Work task: Pictures in the listing below are skipped, while the lines from the "Screen dimensions: 916x434" line through the "Where should I click to: Collapse" line are returned word for word.

Excerpted records:

*****

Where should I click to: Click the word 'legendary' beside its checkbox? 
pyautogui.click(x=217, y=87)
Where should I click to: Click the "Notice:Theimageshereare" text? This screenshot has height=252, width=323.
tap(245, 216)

*****

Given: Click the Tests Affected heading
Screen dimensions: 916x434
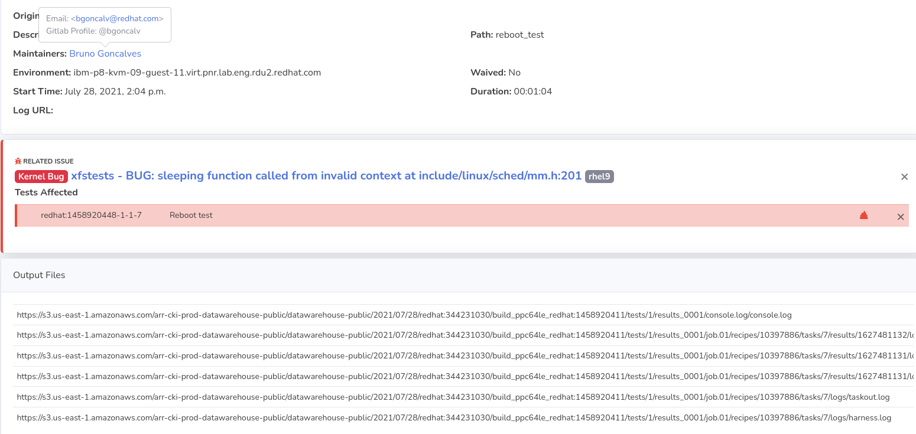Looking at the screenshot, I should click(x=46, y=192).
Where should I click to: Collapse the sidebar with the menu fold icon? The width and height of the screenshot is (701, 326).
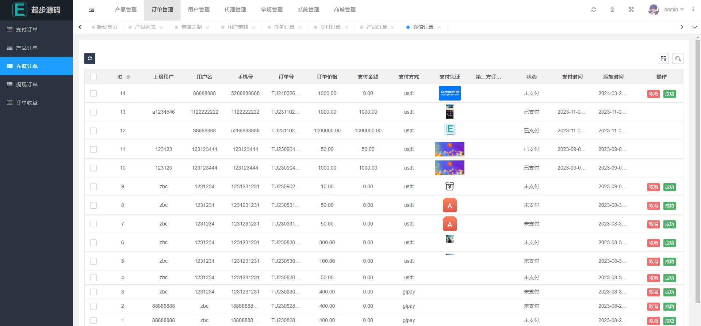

*****

Solved problem:
Screen dimensions: 916x434
Looking at the screenshot, I should click(x=46, y=192).
Where should I click to: Collapse the sidebar with the menu fold icon? The width and height of the screenshot is (701, 326).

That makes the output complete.